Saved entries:
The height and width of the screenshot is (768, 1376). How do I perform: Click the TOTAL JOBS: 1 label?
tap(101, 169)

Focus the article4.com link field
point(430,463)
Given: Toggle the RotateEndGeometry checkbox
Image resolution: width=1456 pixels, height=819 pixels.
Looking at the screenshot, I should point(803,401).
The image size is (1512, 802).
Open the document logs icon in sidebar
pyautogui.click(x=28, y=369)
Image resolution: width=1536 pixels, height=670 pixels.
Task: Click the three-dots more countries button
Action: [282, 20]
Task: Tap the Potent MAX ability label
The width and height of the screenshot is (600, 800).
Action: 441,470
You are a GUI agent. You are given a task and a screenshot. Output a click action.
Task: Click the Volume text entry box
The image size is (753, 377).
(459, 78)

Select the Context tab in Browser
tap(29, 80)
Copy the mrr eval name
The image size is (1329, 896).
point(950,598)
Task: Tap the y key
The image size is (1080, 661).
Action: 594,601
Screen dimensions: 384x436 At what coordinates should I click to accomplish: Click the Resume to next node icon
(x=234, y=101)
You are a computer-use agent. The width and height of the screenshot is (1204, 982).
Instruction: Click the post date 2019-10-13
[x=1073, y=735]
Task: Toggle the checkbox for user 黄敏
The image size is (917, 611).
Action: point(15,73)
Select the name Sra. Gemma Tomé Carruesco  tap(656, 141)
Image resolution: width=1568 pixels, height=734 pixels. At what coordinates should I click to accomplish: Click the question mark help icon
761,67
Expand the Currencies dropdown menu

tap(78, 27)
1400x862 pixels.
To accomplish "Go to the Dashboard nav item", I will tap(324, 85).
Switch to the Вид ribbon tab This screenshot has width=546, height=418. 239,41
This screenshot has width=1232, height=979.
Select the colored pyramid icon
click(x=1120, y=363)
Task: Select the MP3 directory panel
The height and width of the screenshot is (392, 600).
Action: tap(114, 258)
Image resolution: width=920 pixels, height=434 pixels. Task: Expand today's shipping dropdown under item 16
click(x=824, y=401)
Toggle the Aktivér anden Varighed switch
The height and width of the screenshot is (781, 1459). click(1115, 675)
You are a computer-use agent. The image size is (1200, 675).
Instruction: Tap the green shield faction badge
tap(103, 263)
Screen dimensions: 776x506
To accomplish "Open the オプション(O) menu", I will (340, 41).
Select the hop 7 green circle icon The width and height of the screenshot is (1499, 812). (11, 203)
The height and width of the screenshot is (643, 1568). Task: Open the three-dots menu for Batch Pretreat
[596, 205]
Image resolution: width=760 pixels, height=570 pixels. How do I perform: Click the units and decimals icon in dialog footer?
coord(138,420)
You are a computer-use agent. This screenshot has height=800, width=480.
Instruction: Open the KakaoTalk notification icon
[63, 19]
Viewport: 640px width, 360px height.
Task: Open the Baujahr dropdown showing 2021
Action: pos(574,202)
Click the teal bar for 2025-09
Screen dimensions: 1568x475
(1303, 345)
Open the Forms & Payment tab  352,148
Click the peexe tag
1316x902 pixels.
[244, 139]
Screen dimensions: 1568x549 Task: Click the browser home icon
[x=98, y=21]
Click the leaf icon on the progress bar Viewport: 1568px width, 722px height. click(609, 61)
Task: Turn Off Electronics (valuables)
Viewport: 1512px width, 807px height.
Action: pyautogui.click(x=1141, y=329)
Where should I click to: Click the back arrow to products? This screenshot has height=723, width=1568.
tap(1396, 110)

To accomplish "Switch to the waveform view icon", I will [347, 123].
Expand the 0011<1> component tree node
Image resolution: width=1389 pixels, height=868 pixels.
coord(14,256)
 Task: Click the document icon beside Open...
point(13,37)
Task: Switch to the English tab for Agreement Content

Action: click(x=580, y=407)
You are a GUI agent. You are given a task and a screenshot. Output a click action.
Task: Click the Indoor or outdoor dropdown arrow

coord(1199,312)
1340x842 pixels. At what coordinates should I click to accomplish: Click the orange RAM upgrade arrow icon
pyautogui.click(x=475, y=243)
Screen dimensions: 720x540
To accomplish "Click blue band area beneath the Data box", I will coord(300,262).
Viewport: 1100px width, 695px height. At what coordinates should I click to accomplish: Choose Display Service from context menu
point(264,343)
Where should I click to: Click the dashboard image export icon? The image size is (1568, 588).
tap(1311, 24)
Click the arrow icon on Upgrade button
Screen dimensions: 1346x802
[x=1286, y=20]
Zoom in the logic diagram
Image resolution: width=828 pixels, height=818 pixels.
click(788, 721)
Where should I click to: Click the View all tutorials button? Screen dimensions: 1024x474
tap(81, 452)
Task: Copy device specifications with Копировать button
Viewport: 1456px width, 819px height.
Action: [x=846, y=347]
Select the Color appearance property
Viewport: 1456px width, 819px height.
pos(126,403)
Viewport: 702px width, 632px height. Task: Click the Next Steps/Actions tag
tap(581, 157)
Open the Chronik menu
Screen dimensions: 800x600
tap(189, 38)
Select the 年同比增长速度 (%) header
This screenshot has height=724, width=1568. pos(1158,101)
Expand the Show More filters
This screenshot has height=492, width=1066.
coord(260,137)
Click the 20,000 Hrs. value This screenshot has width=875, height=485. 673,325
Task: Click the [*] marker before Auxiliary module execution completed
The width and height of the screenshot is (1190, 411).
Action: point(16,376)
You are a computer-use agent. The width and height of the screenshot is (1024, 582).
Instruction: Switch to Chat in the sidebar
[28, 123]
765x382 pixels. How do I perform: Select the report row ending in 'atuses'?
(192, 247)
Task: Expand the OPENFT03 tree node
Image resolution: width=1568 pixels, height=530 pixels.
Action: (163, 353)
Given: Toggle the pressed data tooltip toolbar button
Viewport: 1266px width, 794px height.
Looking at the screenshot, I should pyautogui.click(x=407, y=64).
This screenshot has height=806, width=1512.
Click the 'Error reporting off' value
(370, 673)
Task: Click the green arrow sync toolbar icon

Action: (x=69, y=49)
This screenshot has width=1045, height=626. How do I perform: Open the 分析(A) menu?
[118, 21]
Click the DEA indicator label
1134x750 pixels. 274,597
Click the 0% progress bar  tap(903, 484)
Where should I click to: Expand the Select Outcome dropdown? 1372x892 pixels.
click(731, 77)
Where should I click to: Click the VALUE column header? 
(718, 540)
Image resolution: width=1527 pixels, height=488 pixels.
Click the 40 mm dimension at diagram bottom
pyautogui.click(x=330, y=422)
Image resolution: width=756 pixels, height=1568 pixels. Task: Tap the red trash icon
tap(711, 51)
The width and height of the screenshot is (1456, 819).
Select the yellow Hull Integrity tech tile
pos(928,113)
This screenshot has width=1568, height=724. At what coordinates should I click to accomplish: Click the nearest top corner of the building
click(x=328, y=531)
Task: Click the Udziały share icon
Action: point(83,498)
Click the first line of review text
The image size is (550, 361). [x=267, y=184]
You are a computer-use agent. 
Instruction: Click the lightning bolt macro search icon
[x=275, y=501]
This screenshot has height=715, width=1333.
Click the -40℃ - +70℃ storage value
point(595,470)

**Written exercise**
Format the lines of the listing above, starting at the line containing "Task: Turn Off Electronics (valuables)" and ending at the line containing "tap(1396, 110)", as a JSON list of strings with one string per line and blank lines omitted.

**Solution to the problem**
[
  "Task: Turn Off Electronics (valuables)",
  "Viewport: 1512px width, 807px height.",
  "Action: pyautogui.click(x=1141, y=329)",
  "Where should I click to: Click the back arrow to products? This screenshot has height=723, width=1568.",
  "tap(1396, 110)"
]